Die SPD wird nun, anders als nach der Bundestagswahl angekündigt, doch mit der CDU in eine Große Koalition gehen. Das gab Schatzmeister Dietmar Nietan am Sonntagmorgen nach dem Mitgliedervotum im Willy-Brandt-Haus in Berlin bekannt. 66,2 Prozent der Mitglieder stimmten für eine Groko. Es ist eine folgenschwere Entscheidung, denn sie wird die Rechten in Deutschland langfristig stärken.

Die rechtspopulistische AfD hat in der neuen Legislaturperiode die Oppositionsführung inne. Das bedeutet: Diese demokratiefeindliche Partei, die strukturiert Fremdenhass in Deutschland schürt, hat immer das erste Wort nach der Regierung. Die Provokateure Gauland und Weidel werden künftig direkt nach Merkel sprechen dürfen, egal zu welchem Thema.

Es ist ein schwarzer Tag für Deutschland: Die AfD hatte nie mehr Bühne, nie mehr Lautstärke und nie mehr Macht als jetzt. Und sie wird sich aus dieser Machtposition heraus hervorragend aufbauen können.

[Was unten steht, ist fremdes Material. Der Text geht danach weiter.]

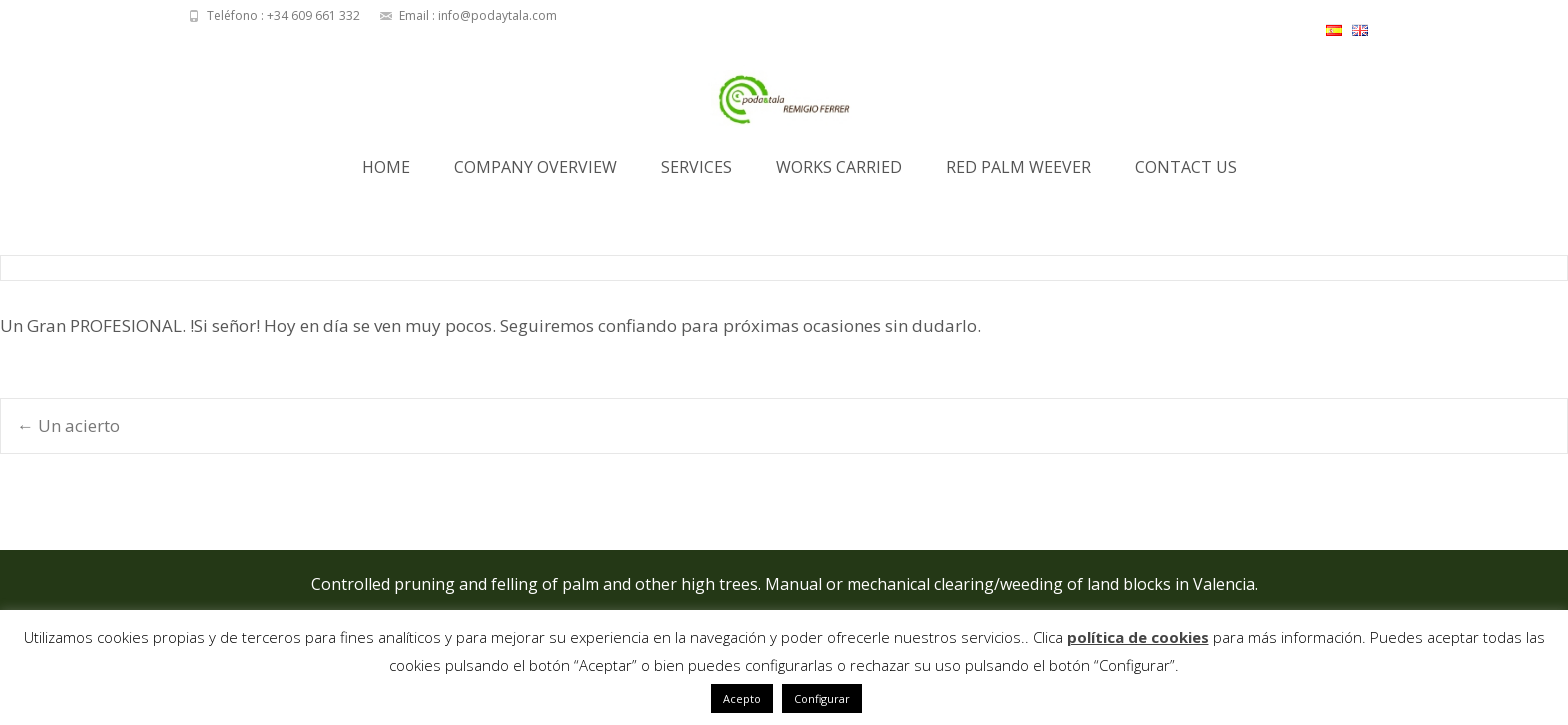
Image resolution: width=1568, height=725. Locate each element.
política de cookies (1138, 637)
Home (386, 173)
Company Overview (535, 173)
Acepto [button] (742, 698)
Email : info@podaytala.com (478, 15)
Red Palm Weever (1018, 173)
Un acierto (68, 425)
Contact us (1186, 173)
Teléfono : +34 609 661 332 (283, 15)
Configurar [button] (822, 698)
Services (696, 173)
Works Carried (839, 173)
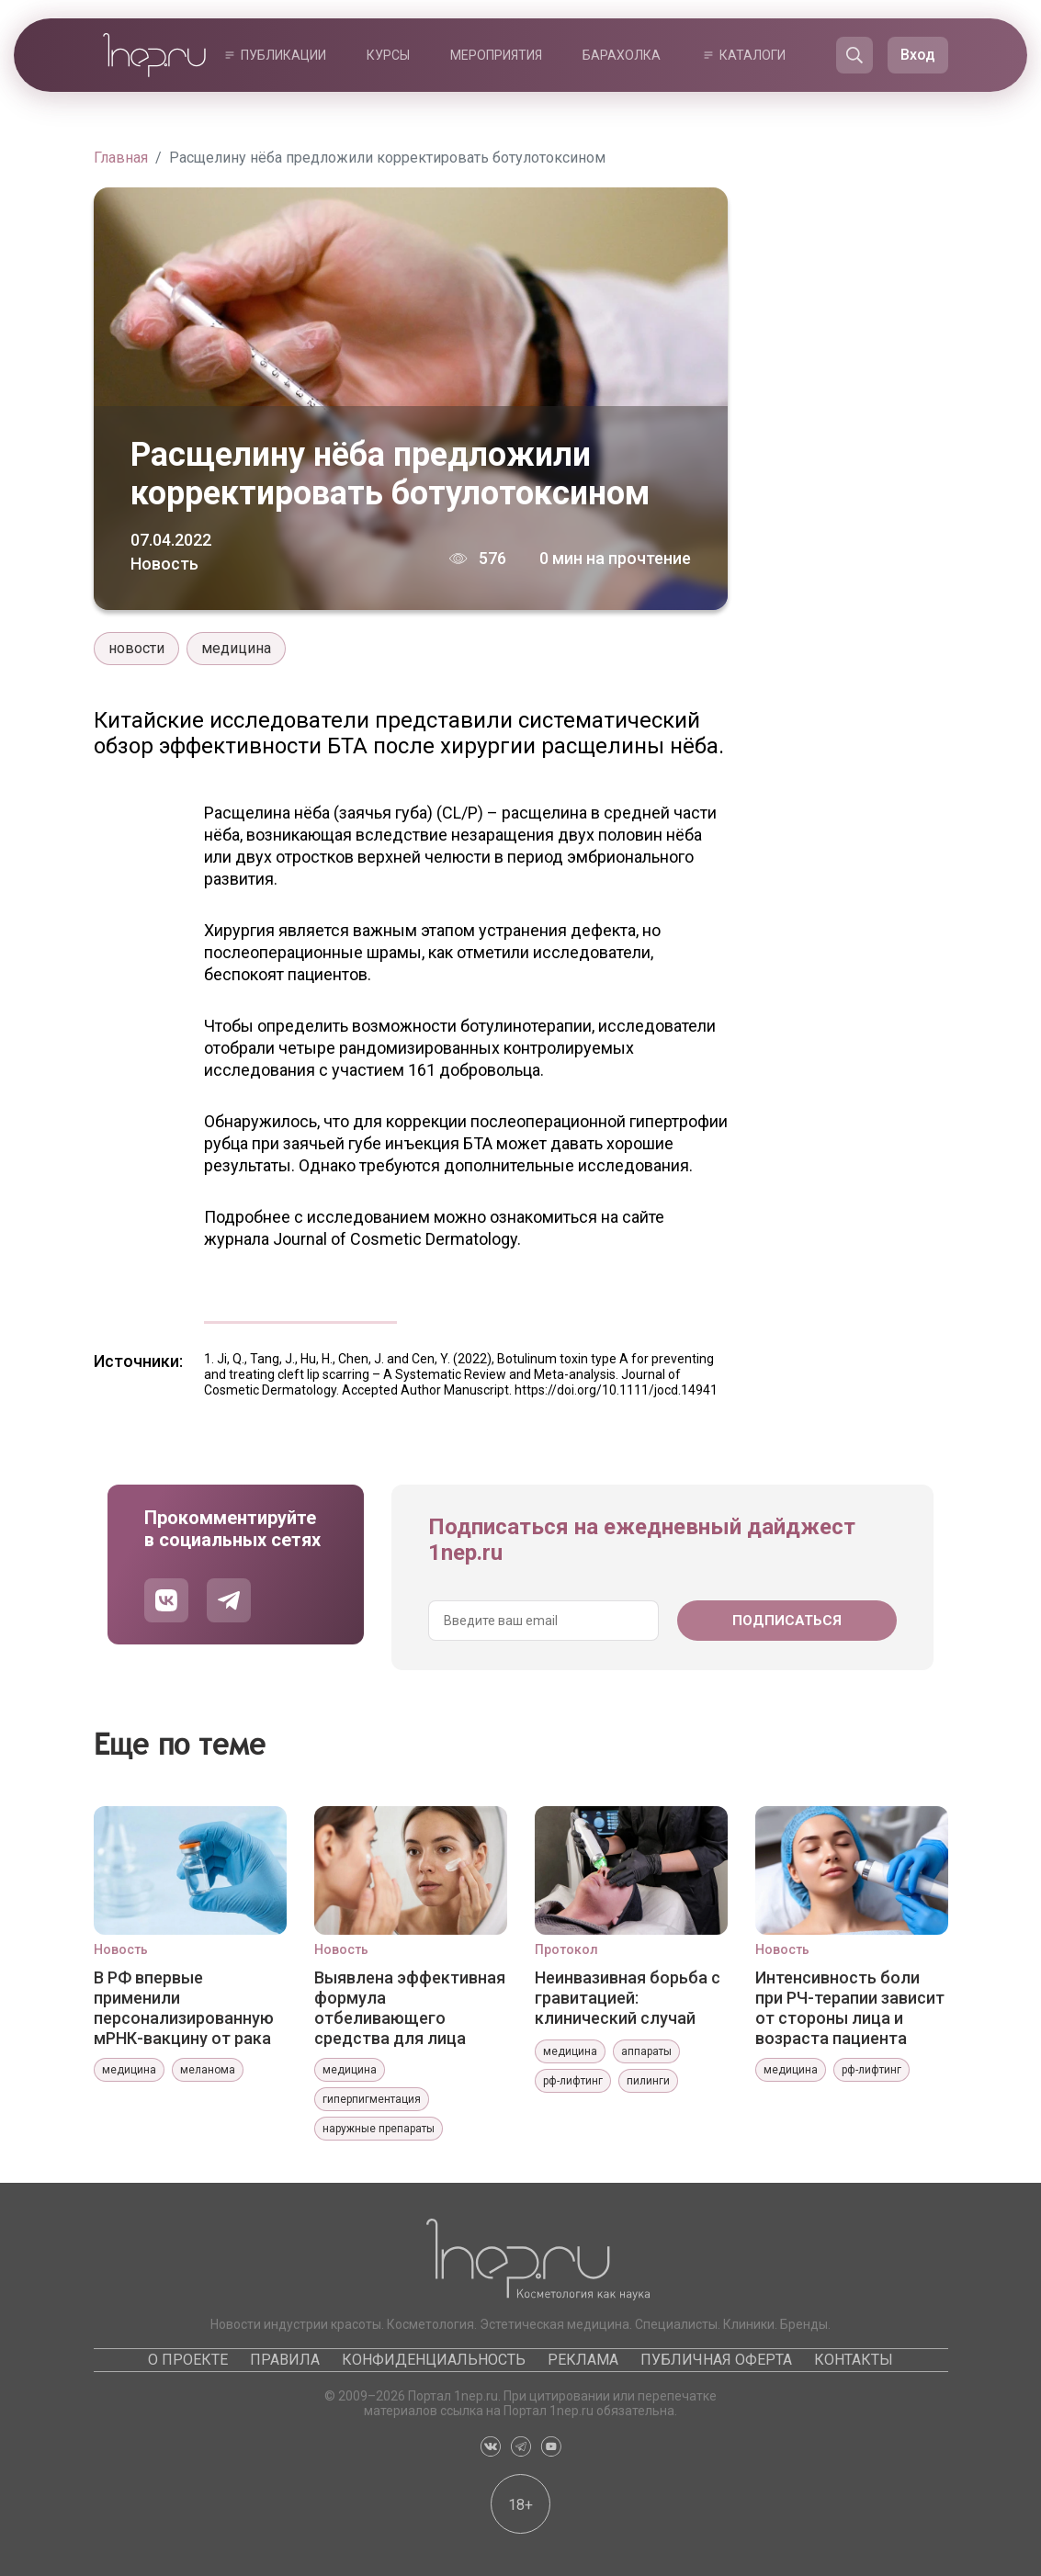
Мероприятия (496, 55)
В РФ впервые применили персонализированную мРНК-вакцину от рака (184, 2007)
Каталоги (752, 55)
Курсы (388, 55)
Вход (917, 54)
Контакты (853, 2359)
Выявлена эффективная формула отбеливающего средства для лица (409, 2007)
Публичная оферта (716, 2359)
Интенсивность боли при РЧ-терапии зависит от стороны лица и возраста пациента (850, 2007)
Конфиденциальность (434, 2359)
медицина (236, 648)
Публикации (283, 55)
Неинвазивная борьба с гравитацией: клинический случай (627, 1998)
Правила (285, 2359)
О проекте (188, 2359)
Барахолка (622, 55)
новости (136, 648)
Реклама (583, 2359)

Die SPD hätte das – zumindest vorerst – verhindern können, hätte sie sich auf ihre Werte besonnen.

Ein Blick nach Österreich hätte genügt

Wer wissen möchte, was passiert, wenn man eine rechte Partei gewähren lässt und zudem mit Aufmerksamkeit überschüttet, muss nur nach Österreich schauen. Die ultrarechte FPÖ schlug in ihren Anfängen einen ähnlichen Weg wie die AfD ein: Absolute Provokation, rechte Propaganda, gezielte Rattenfängermethodik, und das jahrelang. Irgendwann gelang es ihr, die Oppositionsführung im Parlament zu übernehmen. Jetzt, nach 12 Jahren, regiert sie mit. Die demokratischen, sozialen Parteien in Österreich stehen im Abseits.

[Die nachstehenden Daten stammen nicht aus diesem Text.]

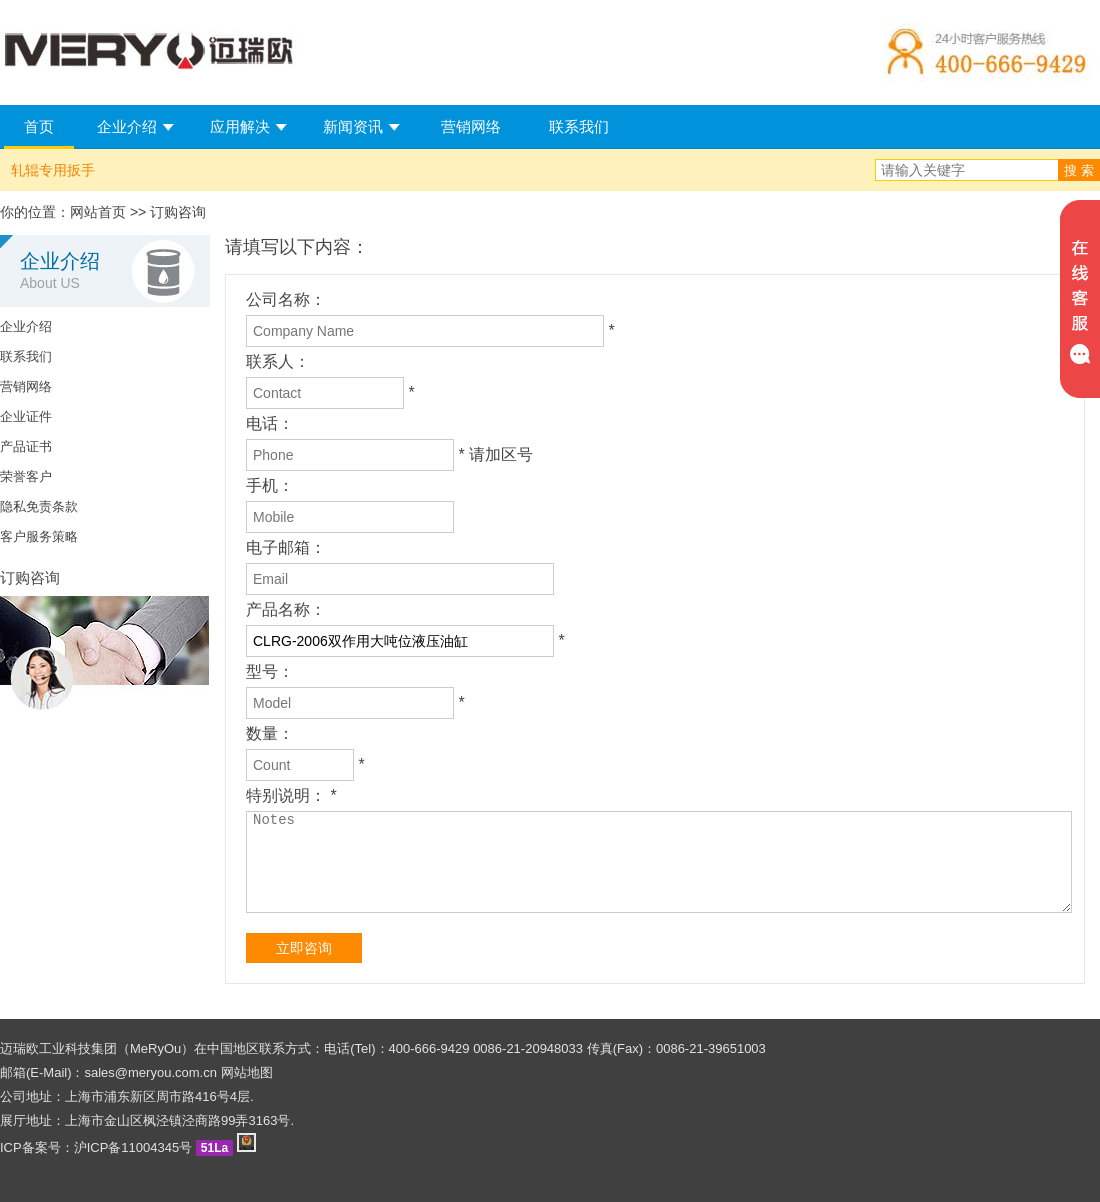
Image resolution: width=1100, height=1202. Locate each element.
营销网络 (471, 126)
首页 (39, 126)
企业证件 (26, 416)
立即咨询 (304, 948)
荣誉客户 (26, 476)
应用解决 (240, 126)
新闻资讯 (353, 126)
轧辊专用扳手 (53, 170)
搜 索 (1079, 170)
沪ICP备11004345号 (133, 1147)
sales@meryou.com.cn (151, 1072)
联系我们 (579, 126)
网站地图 (247, 1072)
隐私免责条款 (39, 506)
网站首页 (98, 212)
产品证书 (26, 446)
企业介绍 (127, 126)
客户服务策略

Für die AfD ist die Situation in unserem Nachbarland die perfekte Blaupause. Dort zeigte sich, wie es einer fremdenfeindlichen Partei gelingen kann, mit Beharrlichkeit sukzessive zur Macht zu kommen.

Die SPD hätte gut daran getan, sich das genau anzusehen, behauptete sie doch noch im September nach der Wahl, man wolle sich den Rechten "mit aller Kraft gegenüberstellen". Der Entschluss für die Groko und damit auch dafür, die AfD gewähren zu lassen, ist vor diesem Hintergrund grob fahrlässig.

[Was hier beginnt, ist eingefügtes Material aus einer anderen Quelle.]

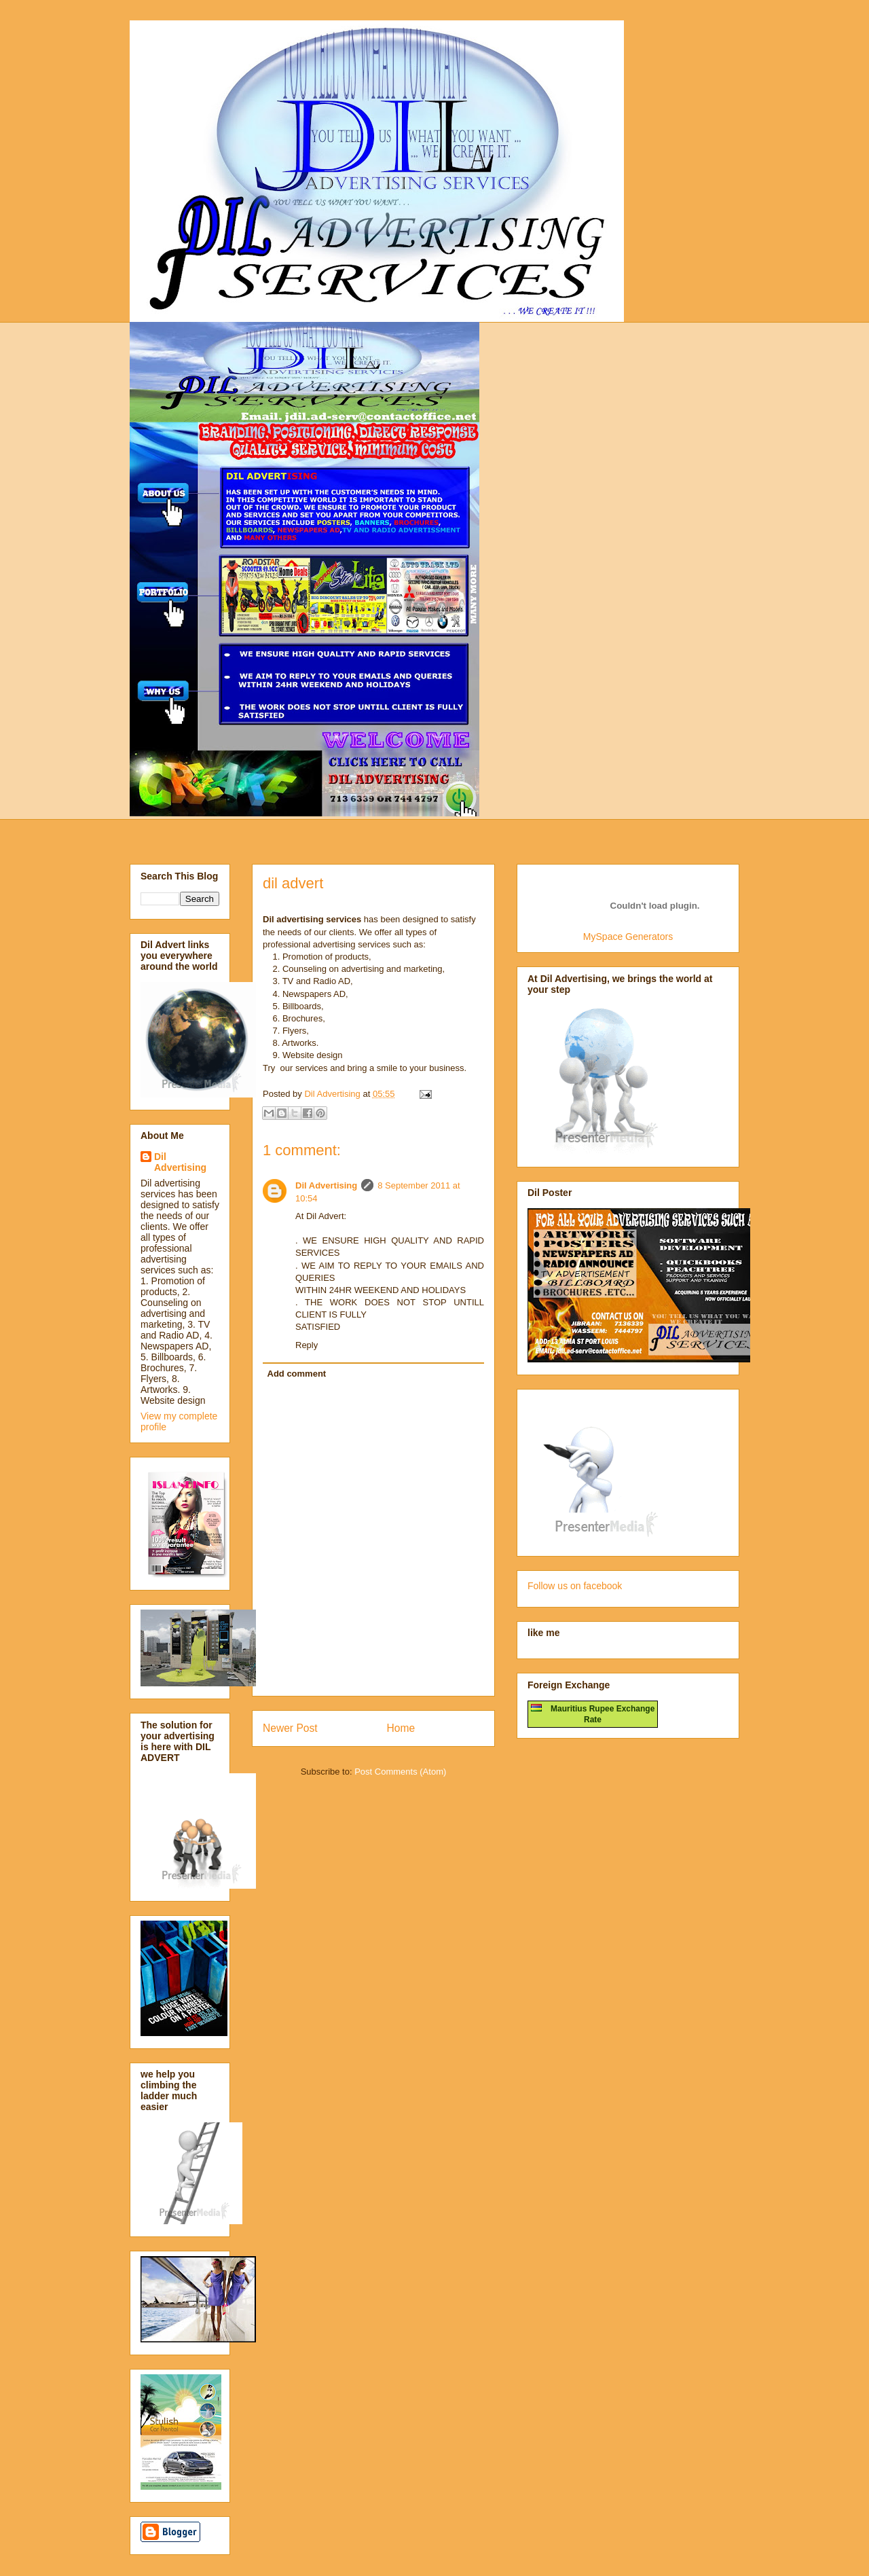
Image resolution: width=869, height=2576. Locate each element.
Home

Die AfD lacht sich ins Fäustchen

Bei den AfD-Mitgliedern an den Stammtischen, vor den Fernsehern, in der Parteispitze dürften gerade die Sektkorken knallen. Sie wissen genau, wie sehr ihnen diese Position in die Hände spielt. Niemand profitiert mehr von der Groko als sie. Was sie bisher im Bundestag veranstaltet, das Prinzip Störung, wird sie nun ausbauen und perfektionieren können. Schon jetzt bewirbt sie sich als "stärkste Oppositionspartei" – und hat damit leider Recht.

Die SPD hingegen ist am vorläufigen Ende. Sie veranstaltete nach der Wahl ein unglaubliches Affentheater um Personalien, Befindlichkeiten, Macht. Bei all dem ging etwas verloren, das diese Partei noch vor einigen Jahrzehnten auszeichnete: Haltung. Eine solche ist der Partei in diesen Tagen nicht mehr anzumerken.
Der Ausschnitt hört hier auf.